The documents you have already processed are available in the order they were added to H2O Document AI - Viewer. You can see your added document after it has finished processing.

A processed document available to review on the H2O Document AI - Viewer dashboard

Each document row has the following information:

  • Filename: The name of the document you added (multiple documents with the same filename can be added)
  • Pipeline: The pipeline you used to process the document
  • State: The current status of your document; one of:
    • Importing : This document is currently importing
    • Import Failed : This document failed to import and can only be deleted
    • Imported : This document has been imported but not processed
    • Processing : This document is currently processing
    • Process Failed : This document failed to process and can only be deleted
    • Processed : This document has successfully been processed and is ready to be reviewed
    • Reviewing : This document is in the process of being reviewed
    • Reviewed : This document has been reviewed
    • Deleted : This document has been deleted and cannot be interacted with any longer
  • Pages: The number of pages the document has
  • Updated: The last time your document was updated

You can review your document any time after it has successfully processed. Reviewing your document allows you to access your Labels and values.

Filtering by state

You can filter through your documents by their state.

Only show the documents in a certain state.

Deleting a document

You can delete a document from the dashboard.

  1. Click the meatball menu at the end of your document row.
  2. Click Delete.

The workflow to delete your document by clicking the meatball menu at the end of the document's row and then clicking delete.

Workflow: Using H2O Document AI - Viewer

The following steps describe the workflow for H2O Document AI - Viewer.

Step 1: Add a document to be processed by an available pipeline

Start by adding a new document to be scored by H2O Document AI - Viewer.
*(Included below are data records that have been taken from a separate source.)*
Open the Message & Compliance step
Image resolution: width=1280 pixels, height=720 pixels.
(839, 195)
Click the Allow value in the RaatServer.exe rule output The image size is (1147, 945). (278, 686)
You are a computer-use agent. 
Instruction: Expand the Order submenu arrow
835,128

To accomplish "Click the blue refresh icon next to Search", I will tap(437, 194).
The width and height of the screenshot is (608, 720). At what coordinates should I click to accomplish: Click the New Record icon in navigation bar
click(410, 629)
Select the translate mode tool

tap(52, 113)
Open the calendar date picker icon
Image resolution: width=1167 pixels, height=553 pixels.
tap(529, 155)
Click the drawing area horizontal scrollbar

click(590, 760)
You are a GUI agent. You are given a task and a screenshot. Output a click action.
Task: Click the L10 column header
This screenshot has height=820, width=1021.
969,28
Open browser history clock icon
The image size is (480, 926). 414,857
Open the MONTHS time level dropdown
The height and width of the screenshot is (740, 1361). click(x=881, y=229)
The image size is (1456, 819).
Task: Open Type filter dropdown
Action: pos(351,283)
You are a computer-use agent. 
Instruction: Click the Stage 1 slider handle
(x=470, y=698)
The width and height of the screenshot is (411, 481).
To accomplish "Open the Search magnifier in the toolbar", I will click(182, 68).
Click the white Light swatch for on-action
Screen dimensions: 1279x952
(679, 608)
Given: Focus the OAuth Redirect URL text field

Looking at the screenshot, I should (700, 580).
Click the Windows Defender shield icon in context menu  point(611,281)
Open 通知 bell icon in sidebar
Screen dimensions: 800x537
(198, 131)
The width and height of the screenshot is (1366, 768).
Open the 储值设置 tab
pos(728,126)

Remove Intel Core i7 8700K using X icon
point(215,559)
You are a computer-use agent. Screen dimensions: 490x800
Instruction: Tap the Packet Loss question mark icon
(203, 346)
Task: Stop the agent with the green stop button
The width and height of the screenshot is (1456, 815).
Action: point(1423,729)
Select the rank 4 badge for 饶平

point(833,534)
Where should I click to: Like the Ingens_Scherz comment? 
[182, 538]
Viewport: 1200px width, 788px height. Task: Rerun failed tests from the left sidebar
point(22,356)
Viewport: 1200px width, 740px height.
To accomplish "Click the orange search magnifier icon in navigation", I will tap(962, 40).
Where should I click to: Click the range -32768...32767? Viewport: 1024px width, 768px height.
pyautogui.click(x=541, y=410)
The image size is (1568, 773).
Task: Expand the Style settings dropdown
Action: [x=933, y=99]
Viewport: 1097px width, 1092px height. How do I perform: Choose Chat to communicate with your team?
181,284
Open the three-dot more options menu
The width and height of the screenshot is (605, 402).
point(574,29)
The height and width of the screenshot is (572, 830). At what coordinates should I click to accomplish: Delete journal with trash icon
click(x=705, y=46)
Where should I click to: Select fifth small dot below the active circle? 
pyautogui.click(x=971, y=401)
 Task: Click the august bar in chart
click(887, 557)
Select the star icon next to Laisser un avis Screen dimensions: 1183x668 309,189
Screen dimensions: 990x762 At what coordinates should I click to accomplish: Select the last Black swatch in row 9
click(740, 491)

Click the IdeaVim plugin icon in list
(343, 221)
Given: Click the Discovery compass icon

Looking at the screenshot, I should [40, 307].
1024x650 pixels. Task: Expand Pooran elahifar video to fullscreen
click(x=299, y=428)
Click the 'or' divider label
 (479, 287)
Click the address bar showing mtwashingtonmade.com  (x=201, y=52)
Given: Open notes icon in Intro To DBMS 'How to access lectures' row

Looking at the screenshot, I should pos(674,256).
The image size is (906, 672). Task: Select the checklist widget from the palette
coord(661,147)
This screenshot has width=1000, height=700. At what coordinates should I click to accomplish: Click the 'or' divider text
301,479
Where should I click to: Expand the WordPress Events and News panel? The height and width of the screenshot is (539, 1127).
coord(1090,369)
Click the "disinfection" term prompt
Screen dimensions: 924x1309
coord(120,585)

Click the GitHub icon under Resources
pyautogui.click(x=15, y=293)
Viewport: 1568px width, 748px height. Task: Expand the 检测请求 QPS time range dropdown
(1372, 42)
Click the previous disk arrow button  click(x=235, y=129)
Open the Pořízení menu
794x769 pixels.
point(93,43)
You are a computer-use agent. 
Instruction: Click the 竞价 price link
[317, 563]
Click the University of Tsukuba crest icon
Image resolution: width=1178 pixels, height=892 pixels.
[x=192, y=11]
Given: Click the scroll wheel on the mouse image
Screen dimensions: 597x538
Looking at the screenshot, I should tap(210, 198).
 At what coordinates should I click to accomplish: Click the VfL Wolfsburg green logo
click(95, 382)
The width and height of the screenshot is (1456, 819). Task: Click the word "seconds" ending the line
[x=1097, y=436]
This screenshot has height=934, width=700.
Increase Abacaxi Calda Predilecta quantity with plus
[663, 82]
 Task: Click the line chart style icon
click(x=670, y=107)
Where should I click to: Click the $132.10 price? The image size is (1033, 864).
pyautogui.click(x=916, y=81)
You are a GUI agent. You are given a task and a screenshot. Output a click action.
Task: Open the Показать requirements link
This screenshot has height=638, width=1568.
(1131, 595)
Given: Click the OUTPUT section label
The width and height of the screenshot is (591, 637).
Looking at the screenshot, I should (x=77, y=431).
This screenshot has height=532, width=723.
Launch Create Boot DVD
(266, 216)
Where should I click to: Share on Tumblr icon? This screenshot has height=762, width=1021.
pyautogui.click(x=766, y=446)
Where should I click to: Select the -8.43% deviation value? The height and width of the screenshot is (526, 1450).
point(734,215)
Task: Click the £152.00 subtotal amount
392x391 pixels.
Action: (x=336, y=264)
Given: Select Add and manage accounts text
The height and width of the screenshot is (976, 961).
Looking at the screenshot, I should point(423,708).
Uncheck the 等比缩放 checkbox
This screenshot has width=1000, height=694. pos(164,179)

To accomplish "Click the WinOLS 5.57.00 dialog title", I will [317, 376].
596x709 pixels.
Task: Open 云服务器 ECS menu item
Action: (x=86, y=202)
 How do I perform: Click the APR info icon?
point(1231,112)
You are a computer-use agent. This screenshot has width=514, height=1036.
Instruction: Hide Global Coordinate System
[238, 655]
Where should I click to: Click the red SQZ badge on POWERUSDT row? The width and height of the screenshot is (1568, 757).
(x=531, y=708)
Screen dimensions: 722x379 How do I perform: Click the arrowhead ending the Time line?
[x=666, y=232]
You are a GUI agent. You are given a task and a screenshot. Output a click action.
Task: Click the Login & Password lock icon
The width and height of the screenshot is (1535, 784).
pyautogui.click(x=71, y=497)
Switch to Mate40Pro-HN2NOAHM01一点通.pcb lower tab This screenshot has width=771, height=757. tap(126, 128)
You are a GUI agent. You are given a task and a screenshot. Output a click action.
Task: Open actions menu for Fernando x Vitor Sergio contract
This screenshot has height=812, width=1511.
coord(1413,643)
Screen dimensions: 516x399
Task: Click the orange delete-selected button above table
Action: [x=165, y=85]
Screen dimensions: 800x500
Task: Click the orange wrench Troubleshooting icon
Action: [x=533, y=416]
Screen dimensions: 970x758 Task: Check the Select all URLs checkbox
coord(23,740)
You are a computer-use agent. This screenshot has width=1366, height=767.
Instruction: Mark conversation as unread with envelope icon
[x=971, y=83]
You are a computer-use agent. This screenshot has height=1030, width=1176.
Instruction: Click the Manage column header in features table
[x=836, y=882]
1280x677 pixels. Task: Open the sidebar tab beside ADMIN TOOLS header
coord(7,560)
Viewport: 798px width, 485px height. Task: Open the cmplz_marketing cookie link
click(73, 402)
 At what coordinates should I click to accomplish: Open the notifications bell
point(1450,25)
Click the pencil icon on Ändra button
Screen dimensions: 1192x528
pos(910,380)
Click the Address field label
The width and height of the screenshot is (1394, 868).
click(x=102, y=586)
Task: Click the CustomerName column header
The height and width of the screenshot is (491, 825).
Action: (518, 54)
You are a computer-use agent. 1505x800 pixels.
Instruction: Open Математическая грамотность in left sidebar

  1. Click Add document The Add Document button located in the upper right corner. Click this to go to the Add Document panel. to add a new document.
  2. Select which pipeline you want to use to score your document.
  3. Select the file you want to process (you can only add one document at a time, but your document can have multiple pages).
  4. Click Add Document to process the document.
info

H2O Document AI - Viewer only accepts the following file types:

  • A PDF file
  • A JPEG file
  • A JPG file
  • A PNG file
  • A ZIP file

The Add Document panel. This panel lets you select your desired scoring pipeline and add a new file to be processed.

Your chosen pipeline then processes your file. A processing bar will show that the file is actively processing. You will be able to interact with your document after it has finished processing.

tip

Processing a new file will take at least a few seconds (possibly longer) depending on the number of pages in the document and the number of predicted values.

When your document has finished processing you will be able to click Review Review button located at the end of each processed file's row at the end of the document row to access the document results page.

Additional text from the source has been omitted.